This emptiness is stark against my daughter’s constant presence. Sofia and I have not had an hour apart since we’ve all had to isolate ourselves. As we’ve had to adjust to homeschooling, working nonstop from home, adjusting to a new day-to-day, processing the changes it’s made to our lives and to our world, Sofia has become increasingly needy…even as she’s demonstrated incredible resilience and adaptability.
She begs to sleep with me, begs to cuddle with me. She curls up in my lap, promising to never leave me, stay with me forever and ever. I tell her that she won’t want to stay forever, and that this is okay. We all leave. We can’t promise forever. Especially daughters and mothers. There will be a time when she will leave home, and there will be a time when I will leave her behind as well. But in this time of chaos and uncertainty, what can I promise her? What can I teach her?
I can promise her that I will always love her. That while I am here she will always be seen, always be heard, always fought for. That till my last breath she will in some way be tethered to me, never adrift, never alone. No one ever should be.

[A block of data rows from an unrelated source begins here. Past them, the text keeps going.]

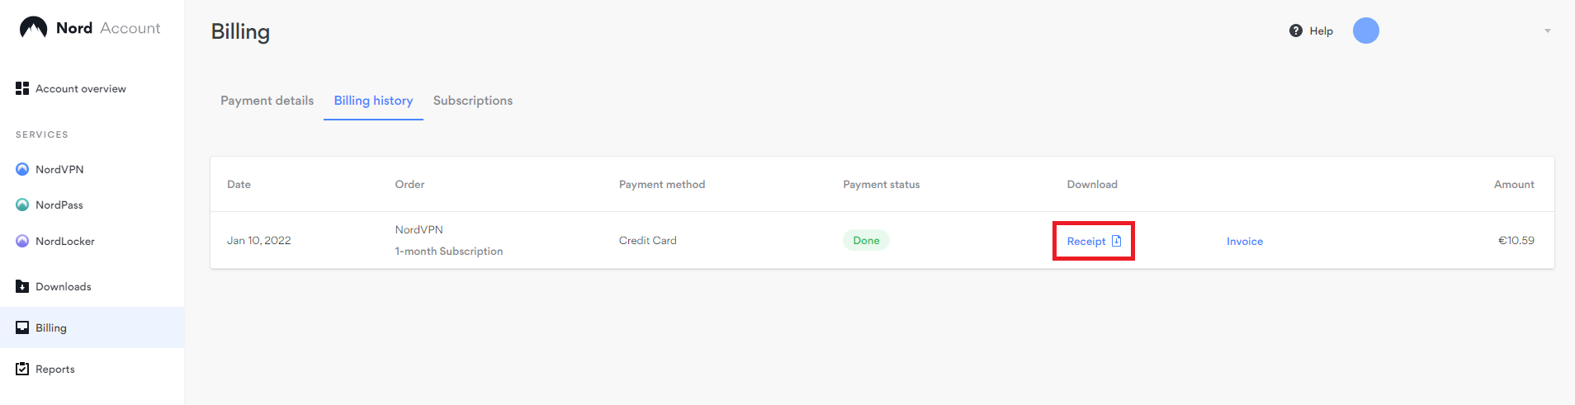Click the Billing icon in sidebar
The height and width of the screenshot is (405, 1575).
(x=22, y=327)
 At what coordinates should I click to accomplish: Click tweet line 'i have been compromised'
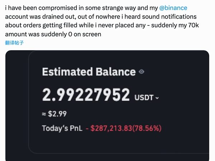point(96,8)
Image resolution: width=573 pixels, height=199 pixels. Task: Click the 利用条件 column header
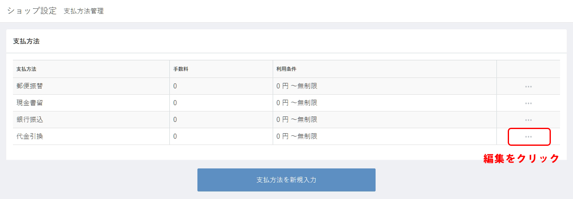[286, 69]
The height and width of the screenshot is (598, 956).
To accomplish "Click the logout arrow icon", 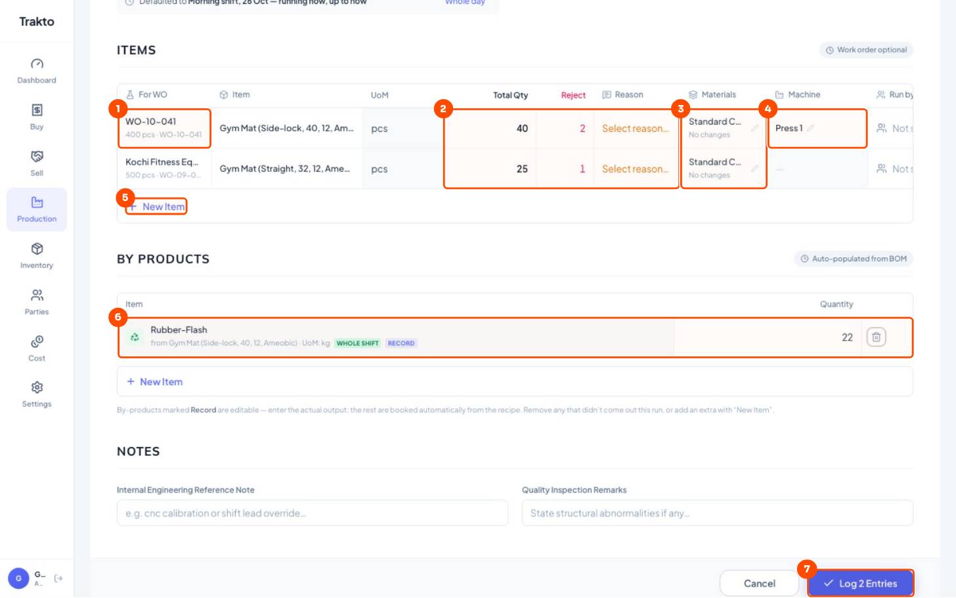I will [x=58, y=578].
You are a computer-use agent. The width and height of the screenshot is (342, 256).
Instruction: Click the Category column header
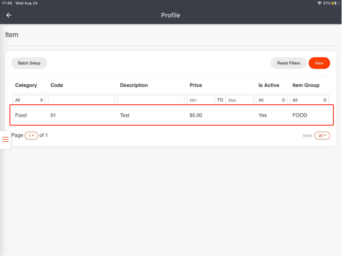(26, 85)
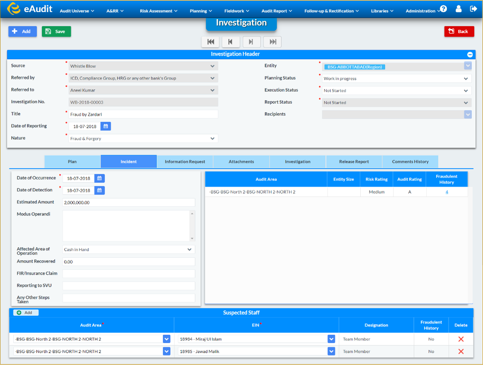
Task: Click the Save button
Action: coord(56,32)
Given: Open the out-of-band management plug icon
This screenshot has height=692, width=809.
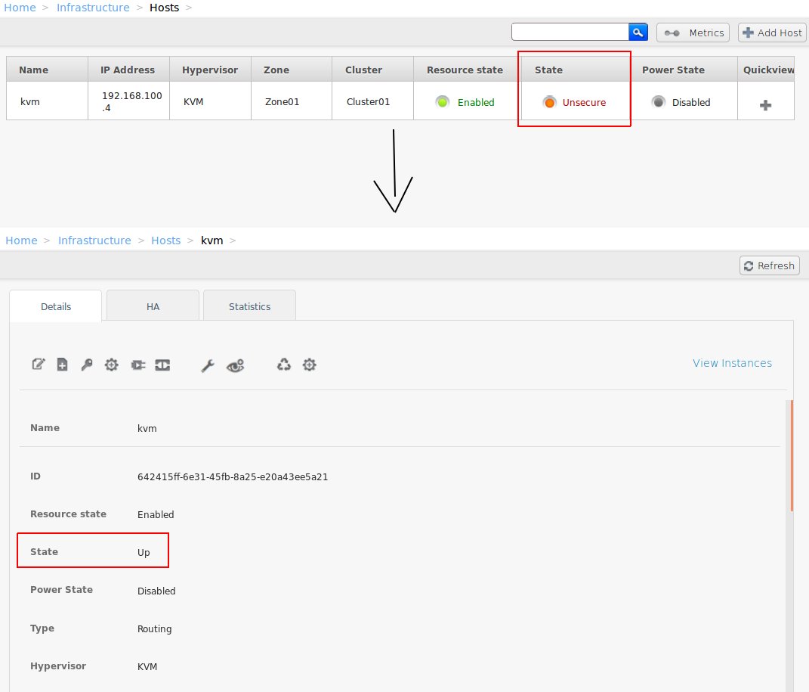Looking at the screenshot, I should click(137, 364).
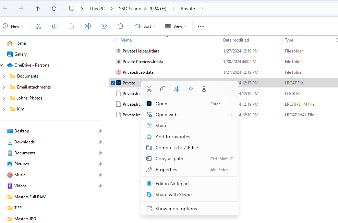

Perhaps that is what my tender and ferocious love for her can teach the both of us during this dark time: No one should ever be alone, adrift. I can use this opportunity to teach her the foundations of duty and care. How even in this time of isolation we are deeply dependent on each other. The biggest gift we have is our capacity to give to the world, and the best message I can hope to give her is that we are beholden to one another.